If $0<\theta <90{}^\circ $ and $\sec \theta =\csc 60{}^\circ $, find the value of \[2{{\cos }^{2}}\theta -1\]?

Answer 1

Hint: By using the equation given in the question we will transform the value of $\theta $ in one trigonometric variable. After that, we will evaluate $\theta $. Since, we have got a definite value of $\theta $ in degrees we will put that particular value in the final expression to obtain the answer.

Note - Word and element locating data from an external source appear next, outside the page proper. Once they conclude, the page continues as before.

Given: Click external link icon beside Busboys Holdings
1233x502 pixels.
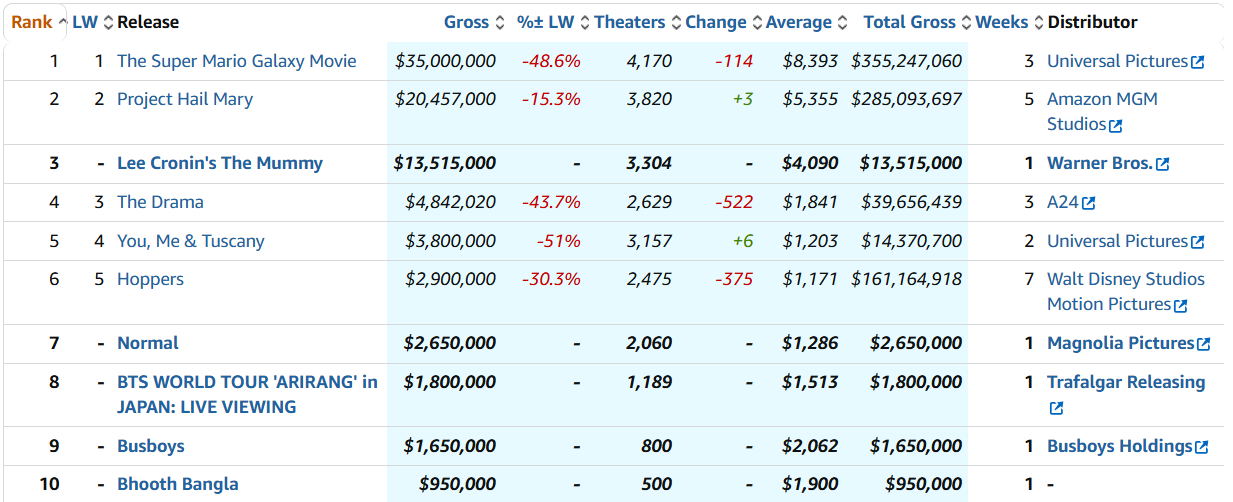Looking at the screenshot, I should [x=1201, y=447].
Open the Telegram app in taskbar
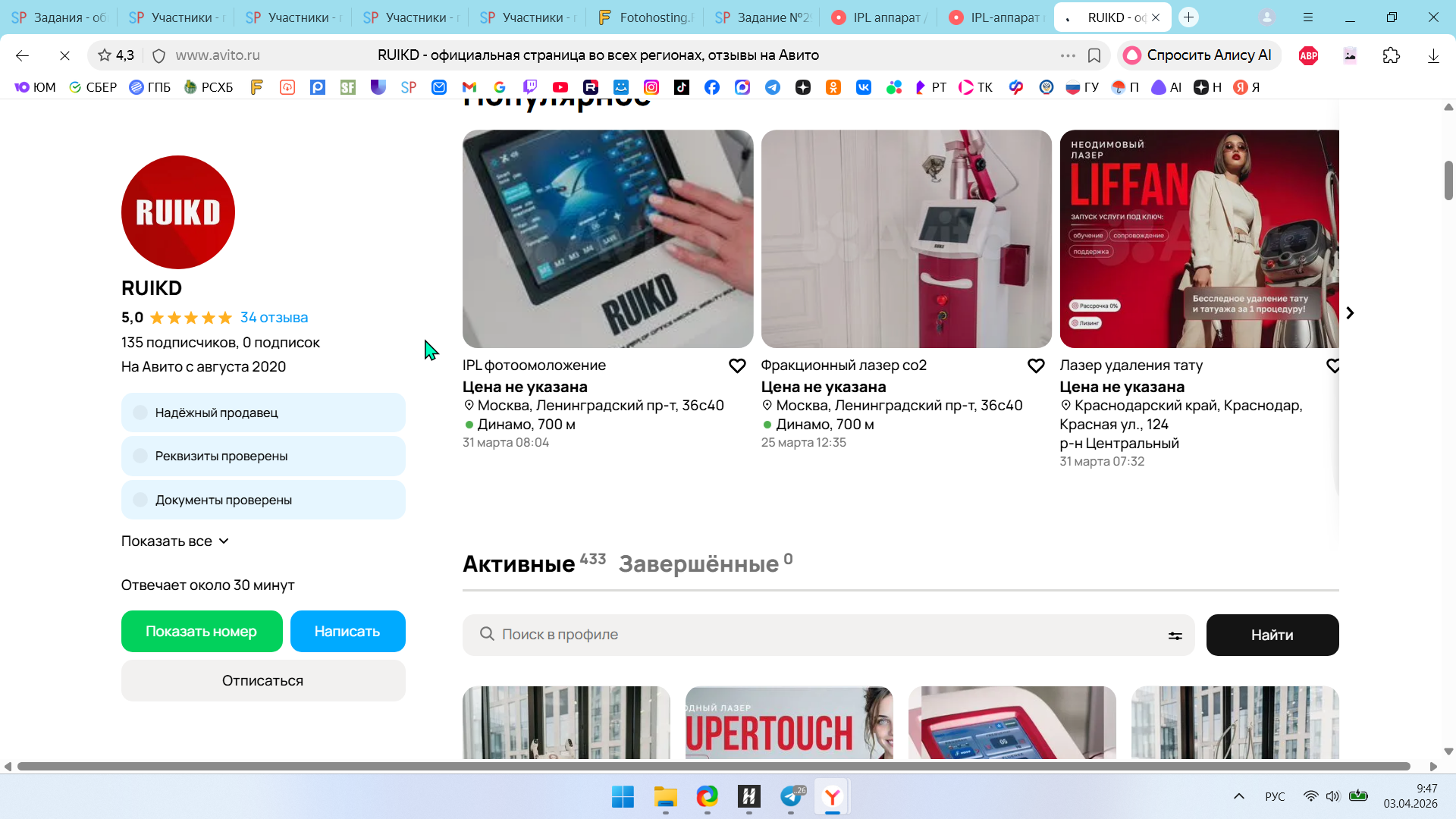This screenshot has height=819, width=1456. point(791,797)
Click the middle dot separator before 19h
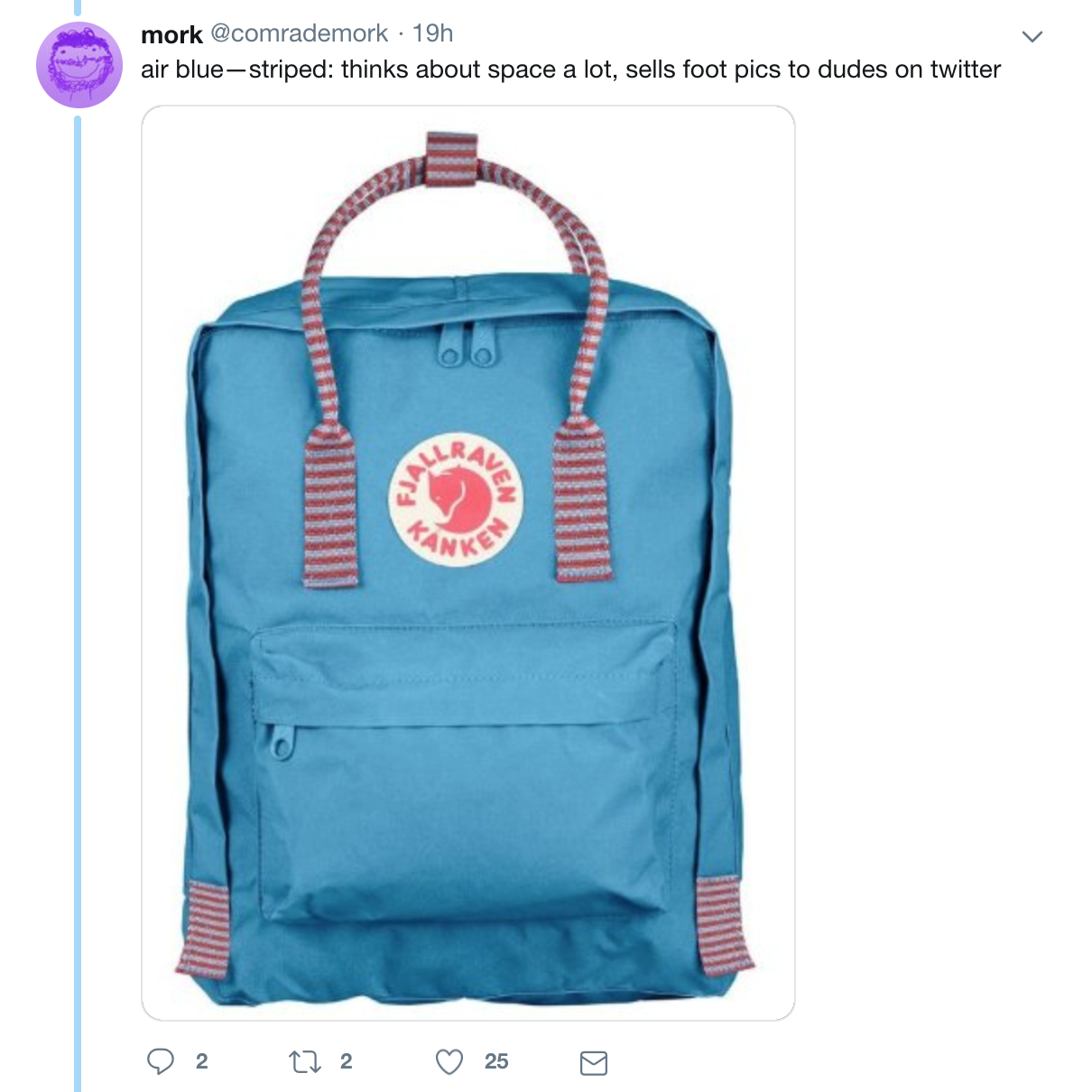Screen dimensions: 1092x1092 401,35
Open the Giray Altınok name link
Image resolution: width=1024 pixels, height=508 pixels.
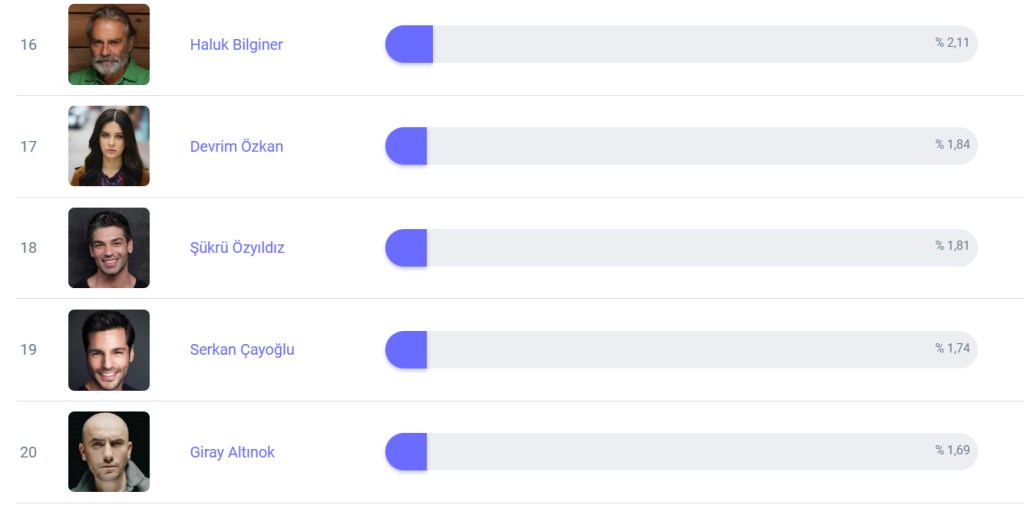pos(232,452)
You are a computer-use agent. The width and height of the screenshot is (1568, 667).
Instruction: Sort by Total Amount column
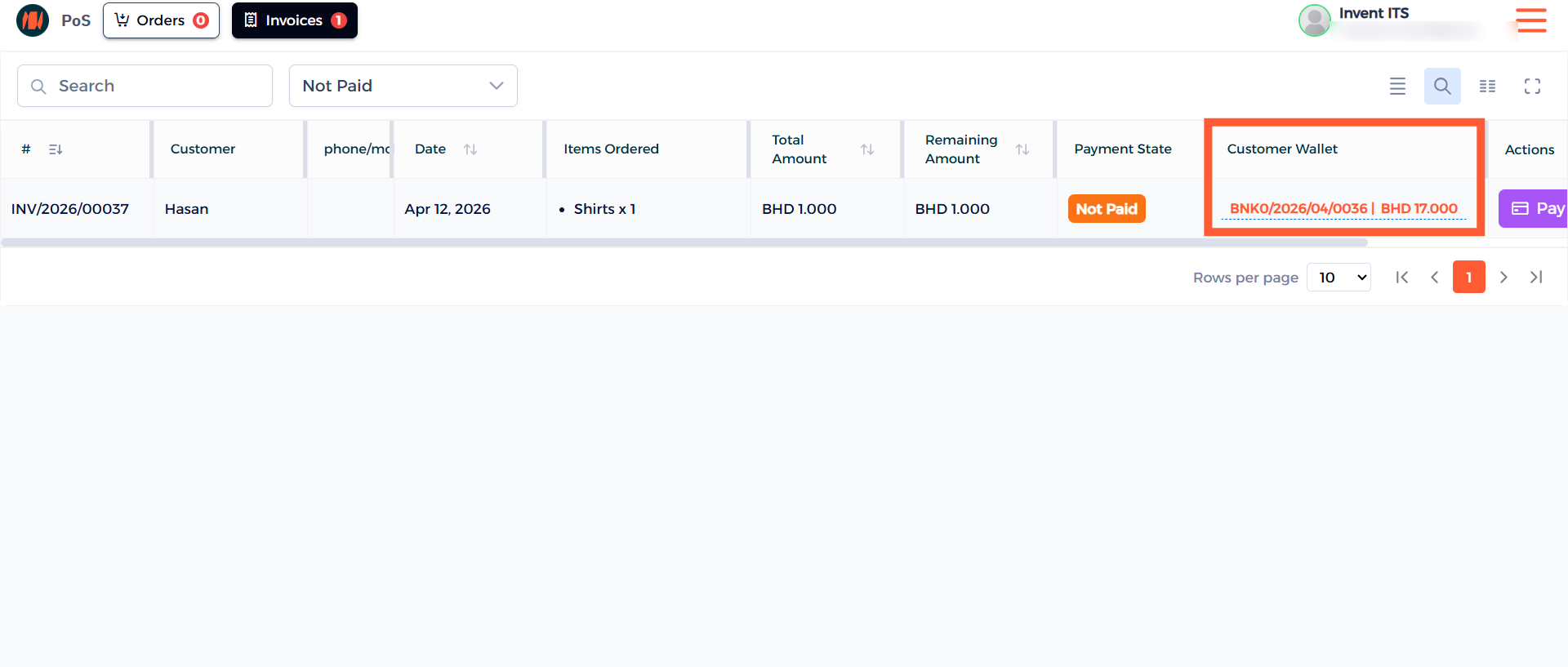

Complete step-by-step answer:
Mathematics includes the study of topics which are related to quantity, structure, space and change. Mathematics is related to all the phenomena occurring in the world. When mathematical structures are good models of real phenomena mathematical reasoning can be used to provide insight or predictions about nature. In mathematics, trigonometry plays a key role in evaluation of various quantities associated with triangles.
As per given in the question, let the first equation be $\sec \theta =\csc 60{}^\circ \ldots (1)$
Now, transforming equation (1) in single trigonometric variable by converting cosec to sec we get,
$\begin{align}
  & \csc \theta =\sec (90{}^\circ -\theta ) \\
 & \therefore \csc 60{}^\circ =\sec (90{}^\circ -60{}^\circ ) \\
 & \Rightarrow \sec 30{}^\circ \\
\end{align}$
Now, taking the inverse sec transformation we get,
$\begin{align}
  & {{\sec }^{-1}}(\sec \theta )={{\sec }^{-1}}(\sec 30{}^\circ ) \\
 & \theta =30{}^\circ \\
\end{align}$
So, the value of $\theta $ is 30 in degrees.
Now, let another equation be $2{{\cos }^{2}}\theta -1\ldots (2)$.
Now, putting the value of $\theta $ as 30 degrees in equation (2) we get, $2{{\cos }^{2}}30{}^\circ -1$.
From the trigonometric table, the value of cos 30 is $\dfrac{\sqrt{3}}{2}$.
$\begin{align}
  & \Rightarrow 2\times {{\left( \dfrac{\sqrt{3}}{2} \right)}^{2}}-1 \\
 & \Rightarrow 2\times \dfrac{3}{4}-1 \\
 & \Rightarrow \dfrac{3}{2}-1 \\
 & \Rightarrow \dfrac{1}{2} \\
\end{align}$
So, the final answer is 0.5.

Note: This question can be alternatively solved by using the identity of $\cos 2\theta $ as the final expression which is given in the question is equivalent to $\cos 2\theta $. So, after evaluating theatres 30° we can directly put it in $\cos 2\theta $ and obtain the answer.